Can Maicer Izturis be a key to the Los Angeles Angels offense in 2011?
The Los Angeles Angels went through a lost season in 2010, with many thinking that the lack of a productive leadoff hitter had much to do with their offensive struggles. Others will point to the devastating injury suffered by slugging first baseman Kendry Morales on that fateful jump to the plate in late May that ended his season.

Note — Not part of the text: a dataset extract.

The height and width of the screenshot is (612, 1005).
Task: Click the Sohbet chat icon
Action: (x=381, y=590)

However, not having the table setter at the top of the lineup proved to be a weak link all season long for the Los Angeles Angels.
Enter Maicer Izturis.
Izturis, who showed great promise in 2009 when he hit .300 with eight home runs and 65 RBI, was slowed last season by three separate stints on the DL and only appearing in 61 games, registering a .250 BA with just three home runs and 27 RBI. A versatile player who can play second, third and short, Izturis was sorely missed last season, possibly as much as Morales was in the second half of the season.

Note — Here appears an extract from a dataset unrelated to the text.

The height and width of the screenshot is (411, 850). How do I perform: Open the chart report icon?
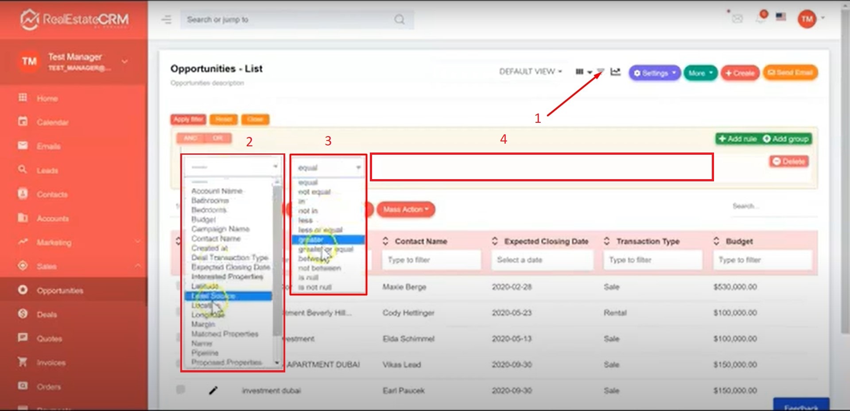tap(615, 72)
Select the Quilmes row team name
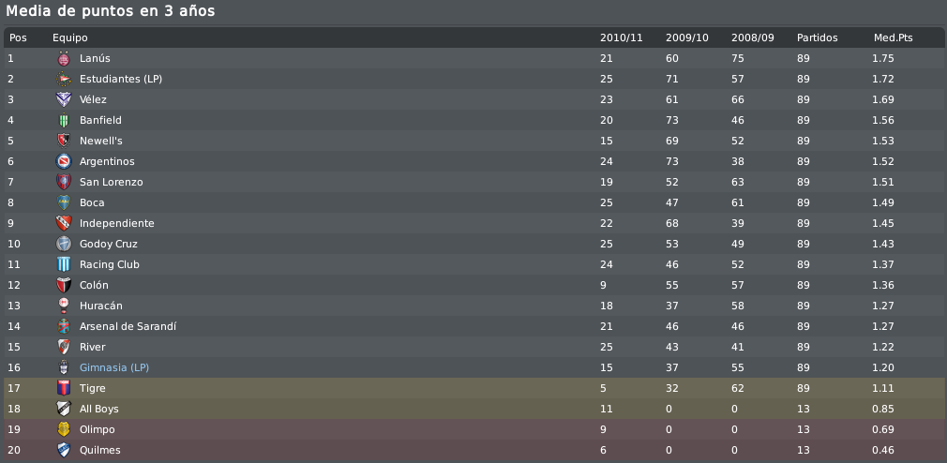The width and height of the screenshot is (947, 463). coord(99,450)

The leadoff position has always been a priority for a Mike Scioscia offense, who is more a believer in station-to-station baseball than two walks and a three-run homer. The leadoff position for the Los Angeles Angels in 2010 produced an overall .263 batting average with a .325 on-base percentage, woefully inadequate for the style of play preferred by Scioscia.

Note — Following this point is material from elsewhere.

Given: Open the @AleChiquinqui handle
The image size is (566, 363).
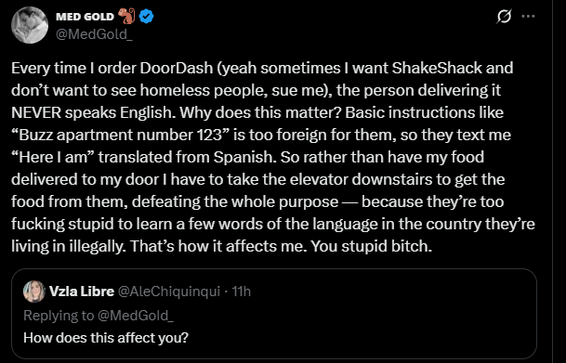Looking at the screenshot, I should tap(169, 292).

The Angels can certainly try to pin their hopes on Brandon Wood finally figuring out major league pitching, however, Izturis has already shown what he can do when healthy, and whether he is playing short or third, he provides the peskiness factor that is sorely needed at the leadoff position.
In 2009, Izturis struck out once every 10.7 plate appearances, and produced an OPS+ of 109, showing great plate discipline along with healthy production. Hitting ahead of Bobby Abreu, Torii Hunter, Morales and Vernon Wells, and you have a top-five that has the potential to provide solid offensive numbers throughout the year.
Add in a much improved Howie Kendrick at the No. 6 spot, and all of a sudden, the Angels don’t look half bad.
Now, if they can just figure out the bottom of the lineup, but that’s a story for another article.